Menurutnya, diskusi pajak dari perspektif syariah penting sebagai kontrol publik terhadap kebijakan fiskal. Namun, ia mengingatkan rumusan moral tetap perlu kompatibel dengan struktur penerimaan negara.
“Asas atau prinsip dalam fatwa MUI sebenarnya sudah menjadi “ruh” kebijakan perpajakan yang ada sekarang. Misalnya asas atau prinsip keadilan dalam pajak. Justru PBB adalah jenis pajak yang progresif. Semakin kaya seseorang, semakin besar nilai propertinya (baik itu produktif atau nonproduktif) maka harus bayar pajak PBB lebih besar. Bahkan, kelompok progresif mendorong tarif PBB yang lebih tinggi bagi masyarakat yang punya properti lebih besar. Jadi, hanya perbedaan persepsi saja,” tuturnya.
Ia menilai, prinsip keadilan yang disorot MUI telah tercermin dalam kebijakan berjalan, salah satunya PBB yang progresif mengikuti nilai properti. Karena itu, ihwal yang perlu dipastikan adalah jangan sampai pembatasan objek pajak justru menggerus penerimaan dan menambah ketidakpastian.
Fajry menambahkan, sebenarnya kebutuhan primer selama ini sudah mendapat pengecualian dalam PPN. Ia menilai isu yang lebih mendesak adalah menjaga ketepatan sasaran pengecualian tersebut agar daya beli tetap terlindungi.
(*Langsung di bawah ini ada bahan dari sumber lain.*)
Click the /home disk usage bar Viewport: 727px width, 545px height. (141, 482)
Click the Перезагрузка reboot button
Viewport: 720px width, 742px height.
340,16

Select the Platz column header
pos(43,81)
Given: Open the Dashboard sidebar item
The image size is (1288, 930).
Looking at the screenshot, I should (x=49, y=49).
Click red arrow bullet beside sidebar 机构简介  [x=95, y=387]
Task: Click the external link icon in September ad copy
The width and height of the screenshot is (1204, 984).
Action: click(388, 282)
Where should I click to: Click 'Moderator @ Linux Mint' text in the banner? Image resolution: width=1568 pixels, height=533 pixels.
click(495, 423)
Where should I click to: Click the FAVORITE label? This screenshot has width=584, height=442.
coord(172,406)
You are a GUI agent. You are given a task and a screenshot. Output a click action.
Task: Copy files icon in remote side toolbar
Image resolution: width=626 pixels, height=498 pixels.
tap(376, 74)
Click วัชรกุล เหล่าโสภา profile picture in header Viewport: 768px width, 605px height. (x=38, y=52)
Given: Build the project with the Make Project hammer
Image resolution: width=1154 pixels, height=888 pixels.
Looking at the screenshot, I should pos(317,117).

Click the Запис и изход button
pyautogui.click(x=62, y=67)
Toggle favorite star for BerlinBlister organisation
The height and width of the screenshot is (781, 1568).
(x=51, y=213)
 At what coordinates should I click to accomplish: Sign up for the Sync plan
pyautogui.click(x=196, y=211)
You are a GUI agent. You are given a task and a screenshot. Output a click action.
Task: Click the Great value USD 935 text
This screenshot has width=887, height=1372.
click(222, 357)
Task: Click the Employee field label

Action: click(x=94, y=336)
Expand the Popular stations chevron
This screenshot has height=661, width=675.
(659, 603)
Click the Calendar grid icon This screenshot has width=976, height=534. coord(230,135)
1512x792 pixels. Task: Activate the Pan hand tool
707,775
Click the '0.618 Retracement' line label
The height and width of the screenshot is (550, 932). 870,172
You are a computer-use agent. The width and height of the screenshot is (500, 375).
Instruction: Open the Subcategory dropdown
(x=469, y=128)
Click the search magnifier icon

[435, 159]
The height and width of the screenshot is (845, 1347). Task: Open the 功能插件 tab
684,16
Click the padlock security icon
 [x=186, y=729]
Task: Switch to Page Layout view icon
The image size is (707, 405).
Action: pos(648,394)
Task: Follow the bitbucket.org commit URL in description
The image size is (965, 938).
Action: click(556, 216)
“Sebenarnya, pajak sudah menjadi pengurang pajak penghasilan perorangan. Kalau dia bayar zakat ke amil zakat yang resmi, nanti bukti pembayarannya dapat dijadikan pengurang penghasilan bruto seseorang. Dengan begitu, pajak yang dibayarkan lebih kecil,” katanya.
Ia menambahkan, integrasi zakat dan pajak yang realistis dapat diperkuat lewat mekanisme pengurang penghasilan bagi pembayar zakat resmi. Skema itu dinilai menjaga akuntabilitas sekaligus tetap memberi ruang keadilan bagi wajib pajak muslim.